Replacing r with___ and dr=∆r with ±____ gives dV= ±____.
The maximum error in the volume is about____mm^3.

Soroban · #2 $Old$ October 21st, 2009, 02:00 PM

Hello, nch!

Some of this is just arithmetic . . .

Quote:

In a manufacturing process, ball bearings must be made with $r \,=\,0.4\text{ mm,}$
with a maximum error in the radius of: . $\Delta r = dr = \pm0.013\text{ mm.}$

Estimate the maximum error in the volume of the ball bearing.
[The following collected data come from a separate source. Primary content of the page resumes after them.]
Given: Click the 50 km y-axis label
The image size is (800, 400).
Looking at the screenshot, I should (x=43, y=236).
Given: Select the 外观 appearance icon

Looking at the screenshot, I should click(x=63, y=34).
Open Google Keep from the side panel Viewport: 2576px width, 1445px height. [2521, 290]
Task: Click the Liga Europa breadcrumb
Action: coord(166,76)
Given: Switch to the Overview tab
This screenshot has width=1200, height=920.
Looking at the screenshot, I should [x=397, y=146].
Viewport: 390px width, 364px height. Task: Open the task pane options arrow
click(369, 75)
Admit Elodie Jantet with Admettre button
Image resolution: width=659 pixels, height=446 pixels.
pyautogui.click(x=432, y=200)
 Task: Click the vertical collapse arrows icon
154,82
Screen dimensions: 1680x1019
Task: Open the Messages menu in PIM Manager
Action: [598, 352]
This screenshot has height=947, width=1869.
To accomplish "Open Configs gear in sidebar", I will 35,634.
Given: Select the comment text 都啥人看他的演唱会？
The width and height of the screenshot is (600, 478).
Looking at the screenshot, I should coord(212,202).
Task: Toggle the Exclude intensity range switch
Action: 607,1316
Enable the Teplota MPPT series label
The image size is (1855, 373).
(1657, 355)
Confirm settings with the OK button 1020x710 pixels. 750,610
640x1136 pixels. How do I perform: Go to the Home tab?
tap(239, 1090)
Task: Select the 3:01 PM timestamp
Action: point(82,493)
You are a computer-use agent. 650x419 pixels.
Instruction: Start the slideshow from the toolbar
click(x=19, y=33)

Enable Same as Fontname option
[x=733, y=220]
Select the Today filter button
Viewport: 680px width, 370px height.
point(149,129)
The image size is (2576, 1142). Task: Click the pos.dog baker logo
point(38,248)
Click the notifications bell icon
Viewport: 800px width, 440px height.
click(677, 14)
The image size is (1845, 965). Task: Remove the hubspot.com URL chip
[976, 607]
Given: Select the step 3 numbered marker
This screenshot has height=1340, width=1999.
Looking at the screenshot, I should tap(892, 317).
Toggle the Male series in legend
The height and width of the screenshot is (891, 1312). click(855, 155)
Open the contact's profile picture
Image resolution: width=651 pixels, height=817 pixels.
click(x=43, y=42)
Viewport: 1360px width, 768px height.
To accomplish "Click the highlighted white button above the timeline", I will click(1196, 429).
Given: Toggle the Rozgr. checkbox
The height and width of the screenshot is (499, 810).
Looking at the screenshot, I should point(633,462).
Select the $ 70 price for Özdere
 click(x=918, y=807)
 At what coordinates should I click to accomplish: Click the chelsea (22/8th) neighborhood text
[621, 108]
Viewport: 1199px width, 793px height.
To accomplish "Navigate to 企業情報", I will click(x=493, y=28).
Solution: The formula for the volume of the sphere is: . $\boxed{V \:=\:\tfrac{4}{3}\pi r^3}$

If an error $\Delta r$ is made in measuring the radius of the sphere,
the maximum error in the volume is: . $\Delta V \:=\:\boxed{ {\color{white}XXX} }$

The volume of the correct sphere is: . $V_o \:=\:\tfrac{4}{3}\pi (0.4)^3 \:=\:\frac{0.256}{3}\pi\text{ mm}^3$

With an error of $\Delta r = 0.013$ , the radius is: . $r \:=\:0.4 + 0.013 \:=\:0.413\text{ mm.}$
And the volume is: . $V_1 \;=\;\tfrac{4}{3}\pi(0.413)^3 \;\approx\;\frac{0.28178}{3}\pi\text{ mm}^3$

The error in volume is: . $\Delta V \;=\;\frac{0.28178}{3}\pi - \frac{0.256}{3}\pi$

. . Hence: . $\Delta V \;=\;0.00859\pi\text{ mm}^3$

Quote:

Rather than calculating $\Delta V$ , approximate $\Delta V$ with $dV$ , where: . $dV \:=\:\boxed{4\pi r^2dr}$

Replacing $r$ with $0.4$ ,and $dr =\Delta R$ with $\pm0.013$ gives: . $dV \:=\:\boxed{{\color{white}XX}}$

$dV \;=\;4\pi(0.4)^2(0.13) \;=\;0.00832\pi\text{ mm}^3$

nch · #3 $Old$ October 21st, 2009, 05:44 PM

thankz a lot